─── Extracted data

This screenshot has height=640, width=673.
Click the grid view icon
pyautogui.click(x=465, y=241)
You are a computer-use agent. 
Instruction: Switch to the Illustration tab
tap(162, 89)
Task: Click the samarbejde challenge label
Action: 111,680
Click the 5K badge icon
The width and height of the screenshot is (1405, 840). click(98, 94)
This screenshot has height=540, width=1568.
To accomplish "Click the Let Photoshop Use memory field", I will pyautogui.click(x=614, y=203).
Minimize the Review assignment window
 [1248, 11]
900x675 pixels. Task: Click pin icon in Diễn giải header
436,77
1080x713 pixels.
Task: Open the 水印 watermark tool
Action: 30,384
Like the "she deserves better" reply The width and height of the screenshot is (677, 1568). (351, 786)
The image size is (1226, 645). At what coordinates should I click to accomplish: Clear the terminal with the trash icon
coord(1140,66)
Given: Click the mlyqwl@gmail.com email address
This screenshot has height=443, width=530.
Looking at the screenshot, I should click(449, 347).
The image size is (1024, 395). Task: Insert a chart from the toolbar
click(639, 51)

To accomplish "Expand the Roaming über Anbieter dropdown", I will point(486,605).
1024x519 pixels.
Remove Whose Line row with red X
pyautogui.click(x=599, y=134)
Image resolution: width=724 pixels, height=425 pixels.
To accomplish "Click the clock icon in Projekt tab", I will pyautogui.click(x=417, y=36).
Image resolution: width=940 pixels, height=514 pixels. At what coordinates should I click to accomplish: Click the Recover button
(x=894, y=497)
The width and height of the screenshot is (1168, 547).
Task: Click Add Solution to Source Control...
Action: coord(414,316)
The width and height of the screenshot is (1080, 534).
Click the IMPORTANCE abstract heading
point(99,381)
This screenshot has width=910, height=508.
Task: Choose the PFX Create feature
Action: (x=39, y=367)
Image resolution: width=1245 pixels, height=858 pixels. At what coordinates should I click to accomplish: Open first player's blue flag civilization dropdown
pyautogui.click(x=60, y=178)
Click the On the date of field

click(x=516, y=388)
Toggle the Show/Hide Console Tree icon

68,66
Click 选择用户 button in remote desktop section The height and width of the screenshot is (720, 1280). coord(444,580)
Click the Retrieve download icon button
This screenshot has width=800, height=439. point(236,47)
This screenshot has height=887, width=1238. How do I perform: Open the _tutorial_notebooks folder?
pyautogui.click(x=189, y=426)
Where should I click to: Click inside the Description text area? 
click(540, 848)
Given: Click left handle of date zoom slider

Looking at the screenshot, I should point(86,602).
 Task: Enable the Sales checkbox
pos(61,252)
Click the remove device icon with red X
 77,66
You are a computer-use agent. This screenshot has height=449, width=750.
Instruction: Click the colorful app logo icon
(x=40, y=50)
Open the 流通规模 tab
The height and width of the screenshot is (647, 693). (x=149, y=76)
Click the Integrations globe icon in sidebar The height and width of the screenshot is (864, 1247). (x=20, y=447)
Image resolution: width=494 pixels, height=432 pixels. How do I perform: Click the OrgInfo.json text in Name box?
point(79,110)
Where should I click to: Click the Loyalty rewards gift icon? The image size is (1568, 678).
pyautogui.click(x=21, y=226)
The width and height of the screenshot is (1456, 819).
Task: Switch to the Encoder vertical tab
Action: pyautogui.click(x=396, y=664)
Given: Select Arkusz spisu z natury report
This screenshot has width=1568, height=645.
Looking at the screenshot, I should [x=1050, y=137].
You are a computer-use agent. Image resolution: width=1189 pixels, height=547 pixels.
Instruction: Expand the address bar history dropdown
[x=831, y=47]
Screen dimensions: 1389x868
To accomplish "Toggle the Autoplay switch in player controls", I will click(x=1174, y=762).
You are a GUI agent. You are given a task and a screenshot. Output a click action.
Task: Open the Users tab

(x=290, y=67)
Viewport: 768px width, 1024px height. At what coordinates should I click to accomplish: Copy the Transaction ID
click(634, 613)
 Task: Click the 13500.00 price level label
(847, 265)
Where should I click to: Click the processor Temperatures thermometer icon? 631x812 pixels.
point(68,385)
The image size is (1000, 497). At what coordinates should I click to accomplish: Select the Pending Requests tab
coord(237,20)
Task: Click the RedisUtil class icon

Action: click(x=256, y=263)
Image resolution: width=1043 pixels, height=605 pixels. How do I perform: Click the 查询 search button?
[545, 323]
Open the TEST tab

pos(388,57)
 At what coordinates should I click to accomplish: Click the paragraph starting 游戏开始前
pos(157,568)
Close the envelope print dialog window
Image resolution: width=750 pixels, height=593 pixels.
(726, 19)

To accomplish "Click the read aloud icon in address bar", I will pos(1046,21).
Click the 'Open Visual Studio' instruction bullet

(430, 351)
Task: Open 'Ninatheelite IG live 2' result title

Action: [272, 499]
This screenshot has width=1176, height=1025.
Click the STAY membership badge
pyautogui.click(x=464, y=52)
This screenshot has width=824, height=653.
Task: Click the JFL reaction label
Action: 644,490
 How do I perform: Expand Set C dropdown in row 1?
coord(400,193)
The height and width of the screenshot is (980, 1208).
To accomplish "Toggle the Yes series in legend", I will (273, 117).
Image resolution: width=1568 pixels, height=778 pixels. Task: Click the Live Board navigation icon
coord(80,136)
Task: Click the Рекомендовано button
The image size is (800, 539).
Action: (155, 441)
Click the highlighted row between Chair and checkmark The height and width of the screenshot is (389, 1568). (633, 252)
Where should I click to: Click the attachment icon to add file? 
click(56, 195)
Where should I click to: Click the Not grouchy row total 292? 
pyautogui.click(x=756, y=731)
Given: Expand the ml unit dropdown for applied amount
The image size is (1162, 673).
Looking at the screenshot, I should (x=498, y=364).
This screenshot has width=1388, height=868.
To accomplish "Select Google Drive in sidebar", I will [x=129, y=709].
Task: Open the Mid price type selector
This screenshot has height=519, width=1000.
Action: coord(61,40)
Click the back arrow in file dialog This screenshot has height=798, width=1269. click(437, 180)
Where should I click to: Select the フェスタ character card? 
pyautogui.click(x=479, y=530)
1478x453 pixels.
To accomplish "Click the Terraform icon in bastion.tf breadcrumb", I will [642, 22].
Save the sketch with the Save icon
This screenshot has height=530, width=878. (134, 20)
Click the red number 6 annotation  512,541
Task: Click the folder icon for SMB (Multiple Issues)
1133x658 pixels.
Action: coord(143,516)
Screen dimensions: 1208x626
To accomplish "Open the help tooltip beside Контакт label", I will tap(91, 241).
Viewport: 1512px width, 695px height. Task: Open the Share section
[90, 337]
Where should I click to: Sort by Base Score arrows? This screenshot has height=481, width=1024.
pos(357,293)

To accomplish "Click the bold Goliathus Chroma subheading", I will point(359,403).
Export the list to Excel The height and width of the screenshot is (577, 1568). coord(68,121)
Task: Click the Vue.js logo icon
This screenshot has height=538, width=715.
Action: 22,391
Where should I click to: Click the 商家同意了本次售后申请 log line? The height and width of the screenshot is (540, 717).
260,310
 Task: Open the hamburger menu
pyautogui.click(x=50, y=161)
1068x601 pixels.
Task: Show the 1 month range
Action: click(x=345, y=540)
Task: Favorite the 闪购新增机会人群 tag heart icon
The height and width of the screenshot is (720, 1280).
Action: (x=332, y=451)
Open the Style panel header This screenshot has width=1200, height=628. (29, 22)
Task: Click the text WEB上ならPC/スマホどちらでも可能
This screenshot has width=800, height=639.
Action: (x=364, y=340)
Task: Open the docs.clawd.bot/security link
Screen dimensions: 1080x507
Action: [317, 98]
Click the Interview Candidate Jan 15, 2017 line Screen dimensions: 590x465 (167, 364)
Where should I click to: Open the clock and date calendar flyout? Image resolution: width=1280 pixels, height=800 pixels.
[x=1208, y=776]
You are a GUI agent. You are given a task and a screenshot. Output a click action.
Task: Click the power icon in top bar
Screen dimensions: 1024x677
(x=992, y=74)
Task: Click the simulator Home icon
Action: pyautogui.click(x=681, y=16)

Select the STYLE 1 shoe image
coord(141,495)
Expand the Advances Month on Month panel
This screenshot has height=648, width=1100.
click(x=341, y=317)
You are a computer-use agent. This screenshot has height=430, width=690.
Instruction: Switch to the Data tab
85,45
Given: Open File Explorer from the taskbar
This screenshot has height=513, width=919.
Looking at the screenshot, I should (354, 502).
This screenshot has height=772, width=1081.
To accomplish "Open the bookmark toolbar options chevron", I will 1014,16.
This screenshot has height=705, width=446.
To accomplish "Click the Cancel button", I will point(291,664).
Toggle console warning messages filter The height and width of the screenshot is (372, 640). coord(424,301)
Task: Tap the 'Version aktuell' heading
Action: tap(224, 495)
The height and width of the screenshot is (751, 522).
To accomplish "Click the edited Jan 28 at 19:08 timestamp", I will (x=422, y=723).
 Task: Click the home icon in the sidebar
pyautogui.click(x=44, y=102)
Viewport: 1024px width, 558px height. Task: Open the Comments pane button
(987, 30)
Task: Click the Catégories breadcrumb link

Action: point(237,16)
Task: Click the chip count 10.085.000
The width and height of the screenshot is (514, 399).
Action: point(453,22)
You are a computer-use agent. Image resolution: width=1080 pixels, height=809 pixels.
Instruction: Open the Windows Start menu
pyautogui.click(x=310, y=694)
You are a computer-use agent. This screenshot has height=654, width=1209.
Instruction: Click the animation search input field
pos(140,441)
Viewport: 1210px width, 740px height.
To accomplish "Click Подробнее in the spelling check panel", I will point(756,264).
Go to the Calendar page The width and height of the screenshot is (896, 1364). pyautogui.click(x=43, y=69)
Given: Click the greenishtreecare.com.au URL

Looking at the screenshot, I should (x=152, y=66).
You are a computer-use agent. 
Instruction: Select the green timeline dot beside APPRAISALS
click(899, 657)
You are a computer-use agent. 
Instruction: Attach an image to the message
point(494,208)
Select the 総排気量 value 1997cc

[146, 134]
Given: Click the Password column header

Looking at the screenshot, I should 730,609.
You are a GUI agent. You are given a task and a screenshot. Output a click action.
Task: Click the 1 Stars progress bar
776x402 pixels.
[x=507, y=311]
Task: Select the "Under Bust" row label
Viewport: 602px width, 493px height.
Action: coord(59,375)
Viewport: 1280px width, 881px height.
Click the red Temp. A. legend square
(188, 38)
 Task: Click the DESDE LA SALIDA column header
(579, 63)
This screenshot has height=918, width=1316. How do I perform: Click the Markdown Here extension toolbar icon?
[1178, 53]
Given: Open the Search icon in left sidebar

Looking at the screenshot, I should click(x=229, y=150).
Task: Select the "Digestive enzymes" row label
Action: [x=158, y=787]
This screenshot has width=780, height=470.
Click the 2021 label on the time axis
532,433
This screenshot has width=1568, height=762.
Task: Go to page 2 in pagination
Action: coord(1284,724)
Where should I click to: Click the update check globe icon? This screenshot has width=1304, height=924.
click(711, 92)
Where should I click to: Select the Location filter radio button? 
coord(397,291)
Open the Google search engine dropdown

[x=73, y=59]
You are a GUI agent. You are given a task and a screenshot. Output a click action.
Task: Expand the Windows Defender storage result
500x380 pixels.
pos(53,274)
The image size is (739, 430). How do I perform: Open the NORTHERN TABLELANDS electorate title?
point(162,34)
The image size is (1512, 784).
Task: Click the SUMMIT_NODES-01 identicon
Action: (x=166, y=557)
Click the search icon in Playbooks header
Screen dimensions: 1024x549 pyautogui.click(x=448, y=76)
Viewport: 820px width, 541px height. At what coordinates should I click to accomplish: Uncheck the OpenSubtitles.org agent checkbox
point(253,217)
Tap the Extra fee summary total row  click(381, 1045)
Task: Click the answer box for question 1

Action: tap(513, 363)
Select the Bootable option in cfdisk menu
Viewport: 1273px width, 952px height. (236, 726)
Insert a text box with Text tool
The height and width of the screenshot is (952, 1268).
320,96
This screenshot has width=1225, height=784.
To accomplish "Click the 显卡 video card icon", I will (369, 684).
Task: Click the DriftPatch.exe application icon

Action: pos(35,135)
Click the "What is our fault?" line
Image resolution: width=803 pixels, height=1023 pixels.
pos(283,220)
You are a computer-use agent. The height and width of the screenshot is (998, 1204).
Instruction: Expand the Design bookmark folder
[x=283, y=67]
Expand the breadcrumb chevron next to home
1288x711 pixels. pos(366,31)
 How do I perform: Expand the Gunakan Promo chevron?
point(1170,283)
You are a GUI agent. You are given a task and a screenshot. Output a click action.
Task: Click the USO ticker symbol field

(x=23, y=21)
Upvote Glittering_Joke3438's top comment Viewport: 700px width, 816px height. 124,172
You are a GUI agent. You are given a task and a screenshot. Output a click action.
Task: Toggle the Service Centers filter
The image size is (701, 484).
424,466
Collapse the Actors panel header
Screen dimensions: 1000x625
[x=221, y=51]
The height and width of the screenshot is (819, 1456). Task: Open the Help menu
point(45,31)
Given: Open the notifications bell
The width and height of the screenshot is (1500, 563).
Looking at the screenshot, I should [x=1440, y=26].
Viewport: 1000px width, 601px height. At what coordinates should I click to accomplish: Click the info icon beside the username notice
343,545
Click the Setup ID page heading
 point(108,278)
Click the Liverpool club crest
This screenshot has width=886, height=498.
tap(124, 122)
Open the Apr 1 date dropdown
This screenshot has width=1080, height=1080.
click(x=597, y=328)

──────

What needs to be done >>
Print exactly, and only, the lines from the line containing "Click the Liverpool club crest" through the final line of the records, both included.

Response to the exercise >>
Click the Liverpool club crest
This screenshot has width=886, height=498.
tap(124, 122)
Open the Apr 1 date dropdown
This screenshot has width=1080, height=1080.
click(x=597, y=328)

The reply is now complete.